Fig. 1: 27HC inhibits the growth of ER-negative breast cancer cells.

a ER-positive MCF7 cells were plated in charcoal stripped serum (CFS, left) and complete (FBS, right) media, followed by treatment with the indicated doses of 27HC. Cells were then harvested at different time points and cell growth was assessed by measuring DNA content using Hoechst 33258. b MCF7 cells were seeded in 6-well plates in soft agar mixed with media containing stripped (CFS, left) and complete serum (FBS, right), followed by the treatment with vehicle (0.1% DMSO) or 27HC (1 µM), and incubated for 3 weeks.
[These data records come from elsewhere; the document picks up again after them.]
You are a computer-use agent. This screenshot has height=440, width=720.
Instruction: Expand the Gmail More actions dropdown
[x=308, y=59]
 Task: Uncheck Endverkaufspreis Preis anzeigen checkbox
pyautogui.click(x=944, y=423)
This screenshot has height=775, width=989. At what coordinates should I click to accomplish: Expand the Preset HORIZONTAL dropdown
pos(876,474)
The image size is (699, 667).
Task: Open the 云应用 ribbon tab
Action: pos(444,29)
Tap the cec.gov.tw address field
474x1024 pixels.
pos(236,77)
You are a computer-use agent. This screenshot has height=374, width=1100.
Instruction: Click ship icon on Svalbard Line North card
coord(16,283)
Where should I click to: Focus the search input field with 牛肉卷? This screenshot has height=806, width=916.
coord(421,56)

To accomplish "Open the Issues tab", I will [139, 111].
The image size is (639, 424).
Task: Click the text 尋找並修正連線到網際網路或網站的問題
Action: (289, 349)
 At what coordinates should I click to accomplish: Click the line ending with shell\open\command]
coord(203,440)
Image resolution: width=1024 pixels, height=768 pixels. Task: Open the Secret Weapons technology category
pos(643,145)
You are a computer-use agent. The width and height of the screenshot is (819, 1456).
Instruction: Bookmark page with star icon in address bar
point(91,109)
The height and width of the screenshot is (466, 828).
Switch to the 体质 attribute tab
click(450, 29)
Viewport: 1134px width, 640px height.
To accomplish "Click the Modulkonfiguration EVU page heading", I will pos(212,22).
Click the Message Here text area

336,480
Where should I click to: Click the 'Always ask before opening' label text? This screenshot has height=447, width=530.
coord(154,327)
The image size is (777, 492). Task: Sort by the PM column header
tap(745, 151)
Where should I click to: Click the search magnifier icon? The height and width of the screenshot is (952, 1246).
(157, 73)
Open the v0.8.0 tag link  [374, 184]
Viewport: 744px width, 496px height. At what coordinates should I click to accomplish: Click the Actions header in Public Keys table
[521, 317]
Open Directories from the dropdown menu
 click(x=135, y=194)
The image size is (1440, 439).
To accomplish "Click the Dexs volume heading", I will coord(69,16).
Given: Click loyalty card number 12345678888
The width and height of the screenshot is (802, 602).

Colonies were stained with crystal violet. The graph represents the number of colonies growing in soft agar per well. c Time-dependent cell growth curves of various ER-negative breast cancer cells (4T1, Met1, MDAMB436, MDAMB231, Py230, and HCC1954) treated with indicated concentrations of 27HC. d Soft agar assay showing that 27HC (1 µM) inhibits the colony formation of 4T1 and Met1. e qRT-PCR analysis of the mRNA expression levels of LXR, SREBP1c, and SREBP2 (genes involved in lipid metabolism) from 4T1, Met1, MDAMB436, HCC1954, and Py230 cells treated with 27HC (5 µM) for 24–72 h. f Supplementation with cholesterol (Chol, 10 µM) but not mevalonate (MVA, 500 µM) reversed the antiproliferative effects of 27HC (5 µM) in 4T1, MDAMB436, HCC1954, and Py230 cells. Data are plotted as mean ± SEM as representative results from two to four independent experiments (except Fig. 1b which was performed a single time); n = 5 wells of cells (a, c, and f); n = 3 wells of cells b and d; n = 4 wells of cells e. P values were calculated using two-sided unpaired Student’s t test b, d, and e. Numerical source data are reported in the Supplementary Data 1 and in the Source Data File.